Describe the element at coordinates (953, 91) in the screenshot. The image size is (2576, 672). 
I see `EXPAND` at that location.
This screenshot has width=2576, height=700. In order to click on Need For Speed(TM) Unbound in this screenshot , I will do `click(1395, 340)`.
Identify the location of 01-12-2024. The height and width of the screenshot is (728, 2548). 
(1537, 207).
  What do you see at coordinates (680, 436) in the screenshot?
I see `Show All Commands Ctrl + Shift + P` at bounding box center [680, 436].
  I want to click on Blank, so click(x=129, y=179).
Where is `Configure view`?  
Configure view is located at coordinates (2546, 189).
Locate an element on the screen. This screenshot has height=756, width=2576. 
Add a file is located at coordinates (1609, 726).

### WORK TO BE COMPLETED
Reproduce all of the entries above, line for line, with nothing changed.

### CORRECT RESPONSE
Describe the element at coordinates (953, 91) in the screenshot. The image size is (2576, 672). 
I see `EXPAND` at that location.
This screenshot has width=2576, height=700. In order to click on Need For Speed(TM) Unbound in this screenshot , I will do `click(1395, 340)`.
Identify the location of 01-12-2024. The height and width of the screenshot is (728, 2548). 
(1537, 207).
  What do you see at coordinates (680, 436) in the screenshot?
I see `Show All Commands Ctrl + Shift + P` at bounding box center [680, 436].
  I want to click on Blank, so click(x=129, y=179).
Where is `Configure view`?  
Configure view is located at coordinates (2546, 189).
Locate an element on the screen. This screenshot has height=756, width=2576. 
Add a file is located at coordinates (1609, 726).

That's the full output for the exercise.